In the study population, it was observed that the prevalence of ATA in euthyroid infertile women was 20.99%. Our finding was consistent with the study conducted by Geva E et al., [12] with the prevalence of 20.5% and Kutteh WH et al., [10] where it was 19.2%. However, Revelli A et al., showed the prevalence of ATA in euthyroid infertile women to be 10.5% [13]. While Poppe K et al., and Negro R et al., found the prevalence of anti-TPO antibodies to be 14% and 15%, respectively [14,15]. In both the studies, levels of anti-Tg antibodies were not measured and hence, the prevalence of ATA was lower compared with the present study. The higher prevalence of ATA in the present study might be due to the fact that being a referral centre, most of the women referred here belonged to that category of women who failed to conceive despite repeated attempts, due to some undiagnosed factors. Moreover, it was also observed that the prevalence of ATA in euthyroid infertile women (20.99%) was much higher than the one reported in euthyroid fertile women (13.8%) [16].

In the present study, the mean number of oocytes retrieved was comparable in both the groups. However, the fertilisation rate was significantly lower in ATA positive group (66.3%) as compared to ATA negative group (78.9%) [Table/Fig-3]. Similarly, the fertilisation rate was significantly lower in ATA positive group compared with ATA negative group in a study by Revelli A et al., (74.2% vs. 83.0%) [13] and another study by Zhong YP et al., (64.3% vs. 74.6%) [17]. However, no statistical difference was seen between the two groups in a study by Geva E et al., (64.8% vs 66.1%) [12]. The association of thyroid autoantibodies with a lower fertilisation rate might be due to the reason that ATA might bind to the surface of the oocyte interfering with its fertilisation and subsequent embryo development.

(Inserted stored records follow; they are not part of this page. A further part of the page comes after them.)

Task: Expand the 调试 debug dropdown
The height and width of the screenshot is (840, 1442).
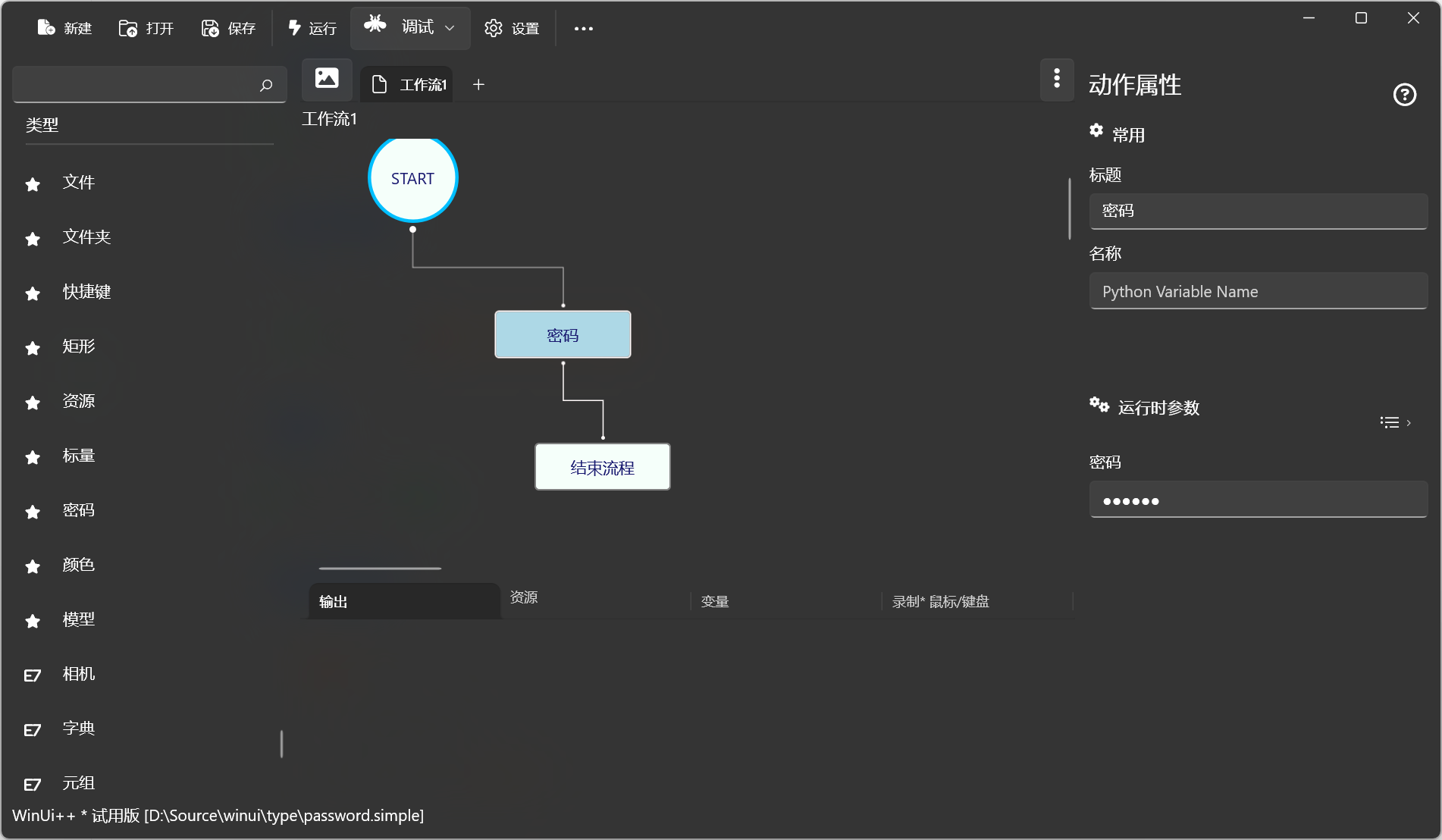Action: 450,28
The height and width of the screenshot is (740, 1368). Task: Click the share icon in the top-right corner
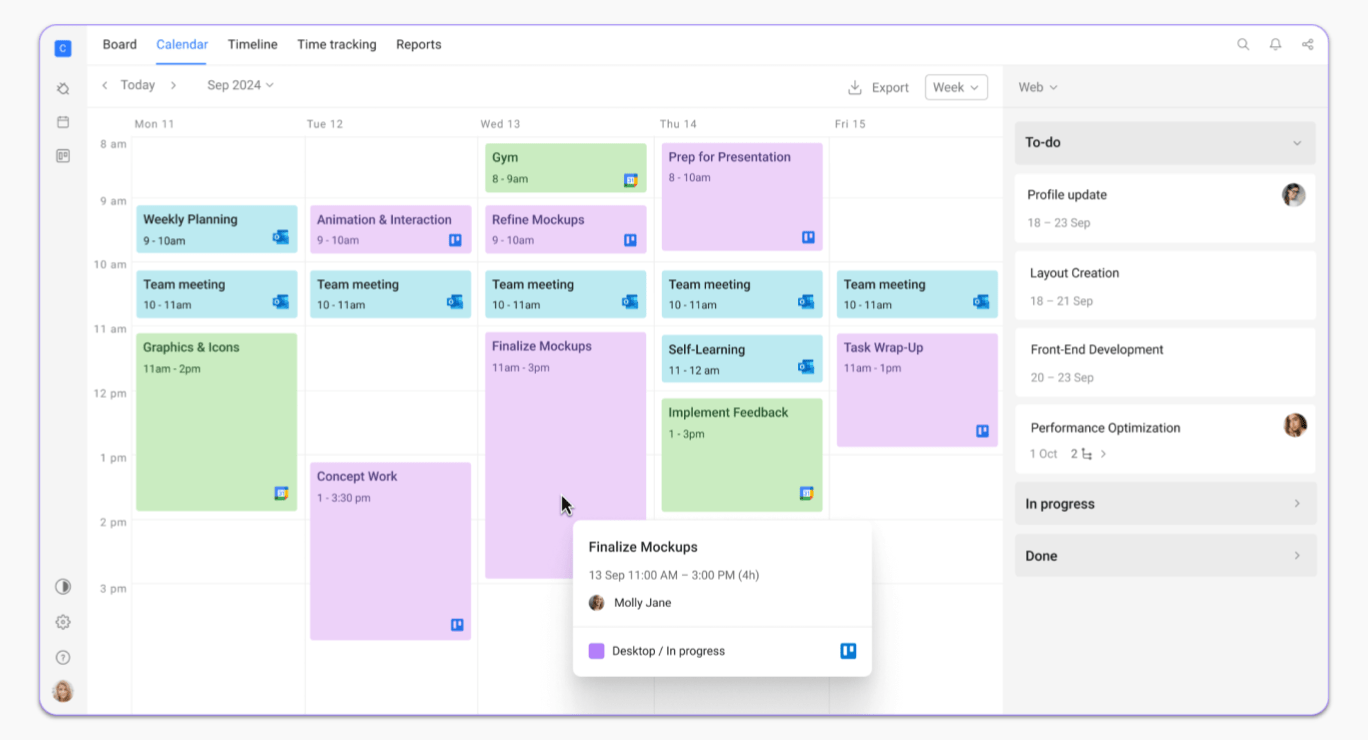[1307, 44]
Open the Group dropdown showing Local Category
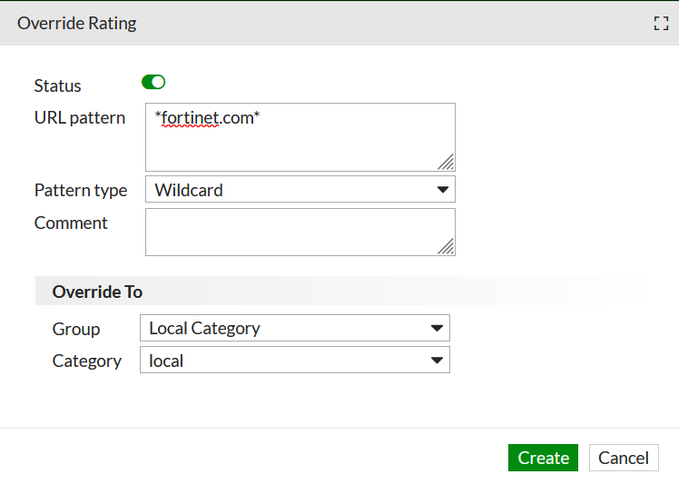The image size is (679, 486). 295,327
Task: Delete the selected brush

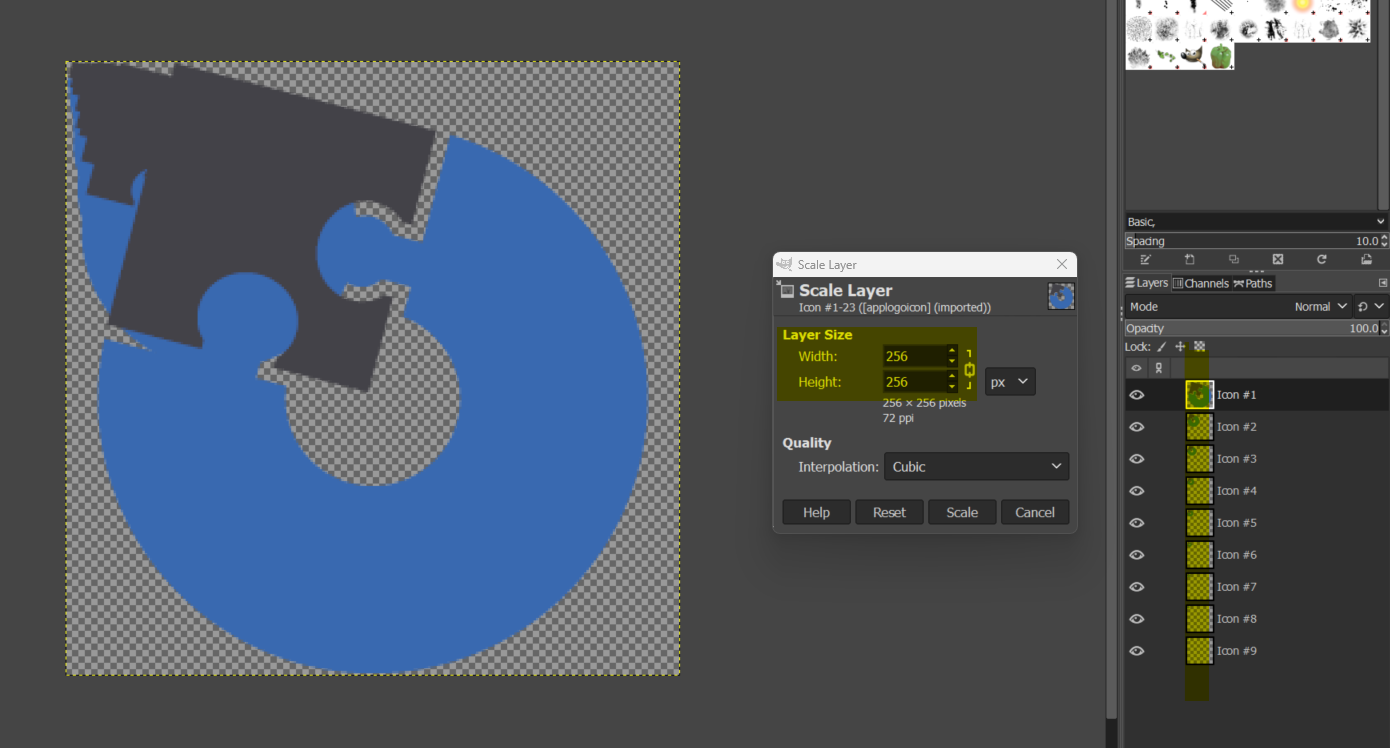Action: [1278, 259]
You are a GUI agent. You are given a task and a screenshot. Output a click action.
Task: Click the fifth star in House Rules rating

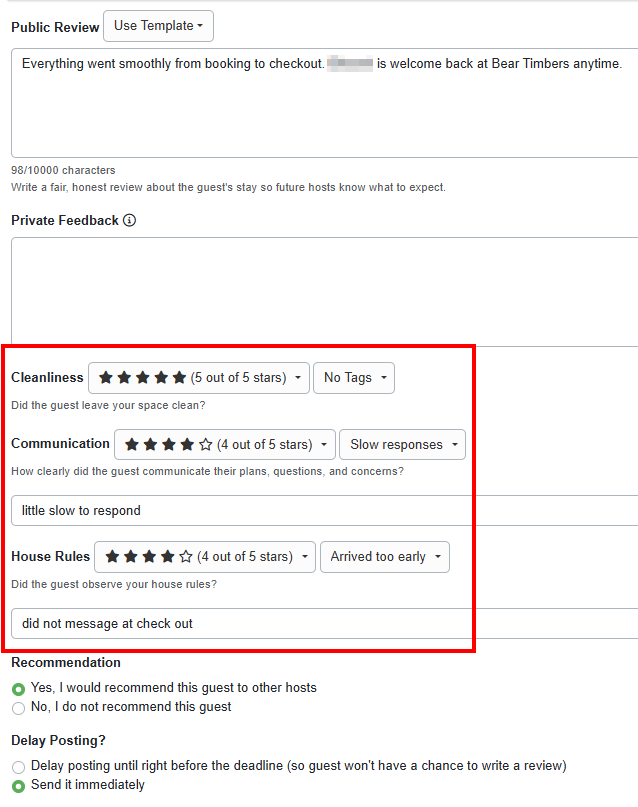185,556
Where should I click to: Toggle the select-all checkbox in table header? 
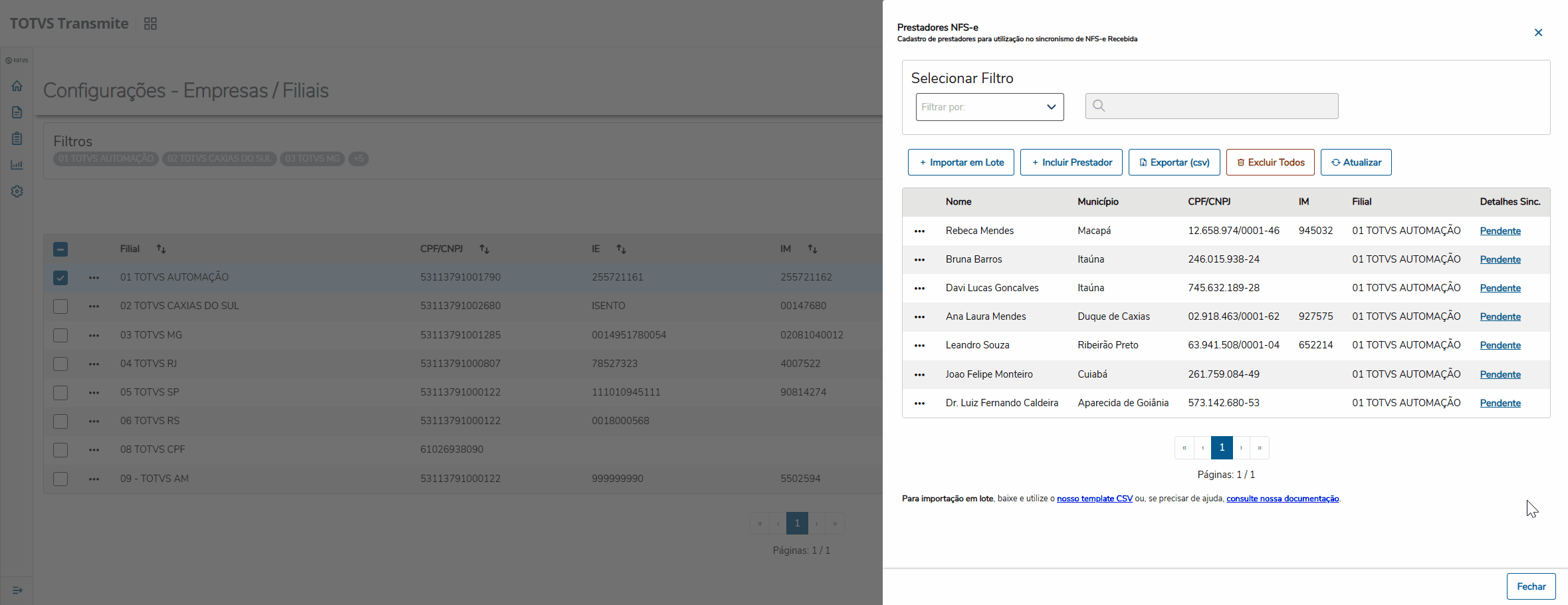(60, 249)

Up to a maximum of three embryos were transferred in both the groups in the present study. Both the implantation rate (18.2% vs 26.8%) and clinical pregnancy rate (31.3% vs 39.3%) were lower in ATA positive group compared with ATA negative group but the results were not statistically significant [Table/Fig-4]. The presence of ATA in the endometrium might exert detrimental effect on embryo implantation and induce early pregnancy loss [17]. These autoantibodies might be an indicator of an underlying enhanced global autoimmune state which could adversely affect foetal and placental development. In the study conducted by Revelli A et al., and Zhong YP et al., the implantation rate and clinical pregnancy rate were significantly lower in ATA positive group compared with ATA negative group [13,17]. Moreover, Bussen S et al., Kim CH et al., and Geva E et al., also observed that clinical pregnancy rate was significantly lower in ATA positive group [8,9,12]. However, Kutteh WH et al., and Negro R et al., could not detect any adverse outcome of IVF due to presence of ATA in the patients [10,15]. A systemic literature review and meta-analysis conducted by Busnelli A et al., on published research articles from January 1990 to November 2015 found that thyroid autoimmunity did not impact on IVF/ICSI outcome in terms of number of oocytes retrieved and likelihood of fertilisation, implantation and clinical pregnancy in euthyroid infertile women [18]. Another systemic review done by Simopoulou M et al., following evaluation of the evidences published from 2006 to 2018 also showed that ATA were not associated with poorer outcomes following IVF/Intracytoplasmic Sperm Injection (ICSI) cycles in euthyroid women [19].

The main limitation was the small sample size of the study population due to which the strength of the provided evidence was restricted.

The prevalence of ATA in euthyroid infertile women undergoing IVF was 20.99% and the presence of these antibodies was associated with a lower fertilisation rate compared with those without these antibodies (p-value-0.011) but the clinical pregnancy rate was not correlated with the presence or absence of these antibodies. These autoantibodies are an important marker of reproductive failure, so their identification is important for good outcome of an IVF-ET programme. Therefore, the determination of thyroid antibodies seems to be essential in the evaluation of euthyroid women undergoing IVF. However, to conclusively prove the hypothesis of our study, randomised controlled trials with larger sample size are required.